I guess it just goes to show you should pick licenses that actually reflect what you want to happen to your code.
Busybox was written by Bruce Perens. The goal was to fit a whole Linux system onto a floppy disk for rescue disks and installers. Busybox licensed under GPL was not an accident. The kernel was GPL of course, but the rest of the userland was either GNU or largely GNU-inspired. Bruce Perens was heavily involved in early Debian development and even led the project for a while. "Copyleft" is at the core of how Debian operates.
Busybox being GPL licensed was in no way an accident or frivolous decision. It is still licensed under GPLv2 to this day.

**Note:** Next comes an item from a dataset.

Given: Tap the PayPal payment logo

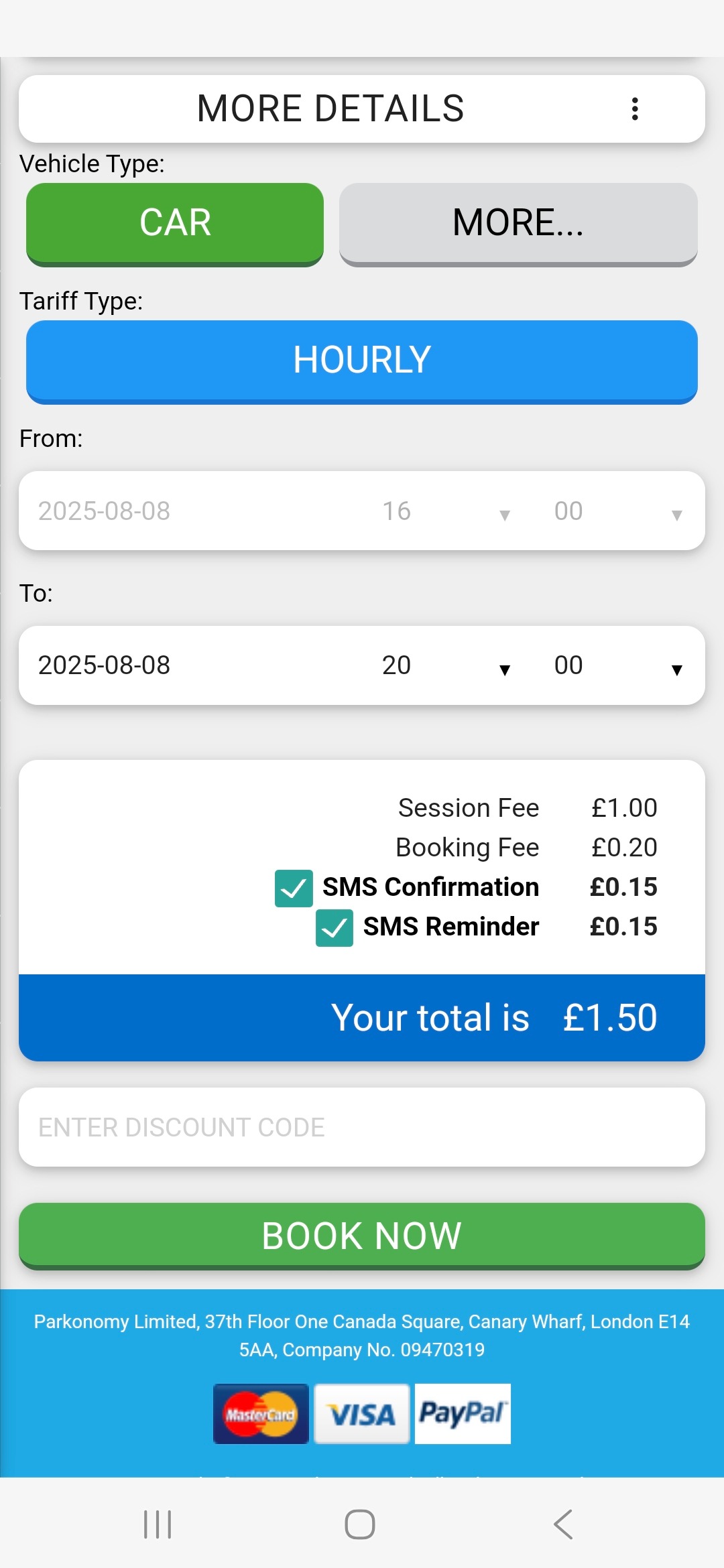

I don't know when Rob Landley became involved in Busybox, and I don't know what drama resulted in the reimplementation of Toybox but I do remember he started it with hope that it would eventually ship on Android smartphones. I guess it worked out okay for him, because now he gets paid by Google to work on Toybox.
> Busybox being GPL licensed was in no way an accident or frivolous decision. It is still licensed under GPLv2 to this day.
I realise that my comment is quite ambiguous now. The author I referred to was the author of toybox, Rob Landley, and he was the maintainer of busybox in the early 00s. It was him I meant should pick licenses carefully, but honestly reading more about the situation, my take was too simplistic.
And that's about the time Rob resigned and went off to do toybox on his own. Having read that I'm honestly much more sympathetic, it seems like it was a real mess.